● **ACTIVITY**
Give back the line below containing "Task: Click (RAM) in the Type of Memory label" and every later line, exactly.

● **Data entries**
┄┄┄┄┄┄┄┄┄┄

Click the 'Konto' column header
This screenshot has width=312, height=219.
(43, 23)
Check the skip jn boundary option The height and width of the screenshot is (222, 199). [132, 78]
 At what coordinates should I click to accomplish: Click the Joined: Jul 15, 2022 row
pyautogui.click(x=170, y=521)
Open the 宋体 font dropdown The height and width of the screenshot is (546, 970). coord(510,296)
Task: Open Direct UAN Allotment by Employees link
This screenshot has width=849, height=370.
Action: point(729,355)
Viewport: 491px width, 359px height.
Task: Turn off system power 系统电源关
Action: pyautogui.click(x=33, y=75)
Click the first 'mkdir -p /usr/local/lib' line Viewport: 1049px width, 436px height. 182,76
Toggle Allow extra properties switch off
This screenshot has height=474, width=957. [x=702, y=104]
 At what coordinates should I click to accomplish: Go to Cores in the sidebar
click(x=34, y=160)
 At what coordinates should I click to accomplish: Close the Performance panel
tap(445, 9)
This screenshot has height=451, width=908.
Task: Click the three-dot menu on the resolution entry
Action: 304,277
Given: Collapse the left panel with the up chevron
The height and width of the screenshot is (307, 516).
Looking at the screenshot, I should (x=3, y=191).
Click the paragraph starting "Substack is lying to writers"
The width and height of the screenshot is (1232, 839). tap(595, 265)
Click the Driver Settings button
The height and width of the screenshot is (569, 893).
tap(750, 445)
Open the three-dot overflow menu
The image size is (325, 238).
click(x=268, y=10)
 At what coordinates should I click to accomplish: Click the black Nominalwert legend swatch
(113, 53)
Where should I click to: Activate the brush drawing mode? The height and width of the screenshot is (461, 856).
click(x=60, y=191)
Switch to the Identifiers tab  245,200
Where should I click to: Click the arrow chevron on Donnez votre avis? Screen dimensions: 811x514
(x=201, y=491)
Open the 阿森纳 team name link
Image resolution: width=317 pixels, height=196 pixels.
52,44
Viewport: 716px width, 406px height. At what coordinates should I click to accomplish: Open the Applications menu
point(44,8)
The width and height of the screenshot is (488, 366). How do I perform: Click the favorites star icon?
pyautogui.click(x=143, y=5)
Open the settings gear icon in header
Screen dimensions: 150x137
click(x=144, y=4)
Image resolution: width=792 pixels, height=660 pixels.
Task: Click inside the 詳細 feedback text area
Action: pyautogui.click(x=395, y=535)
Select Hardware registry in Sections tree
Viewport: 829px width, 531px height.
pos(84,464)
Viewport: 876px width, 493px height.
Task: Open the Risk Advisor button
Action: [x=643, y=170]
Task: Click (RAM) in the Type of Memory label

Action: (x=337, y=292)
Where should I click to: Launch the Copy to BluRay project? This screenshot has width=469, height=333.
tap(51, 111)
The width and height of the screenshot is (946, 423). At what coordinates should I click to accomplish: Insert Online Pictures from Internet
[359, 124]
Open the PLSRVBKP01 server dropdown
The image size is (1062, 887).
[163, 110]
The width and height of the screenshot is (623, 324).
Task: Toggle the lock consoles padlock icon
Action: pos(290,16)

┄┄┄┄┄┄┄┄┄┄

● **EXERCISE RESPONSE**
Task: Click (RAM) in the Type of Memory label

Action: (x=337, y=292)
Where should I click to: Launch the Copy to BluRay project? This screenshot has width=469, height=333.
tap(51, 111)
The width and height of the screenshot is (946, 423). At what coordinates should I click to accomplish: Insert Online Pictures from Internet
[359, 124]
Open the PLSRVBKP01 server dropdown
The image size is (1062, 887).
[163, 110]
The width and height of the screenshot is (623, 324).
Task: Toggle the lock consoles padlock icon
Action: pos(290,16)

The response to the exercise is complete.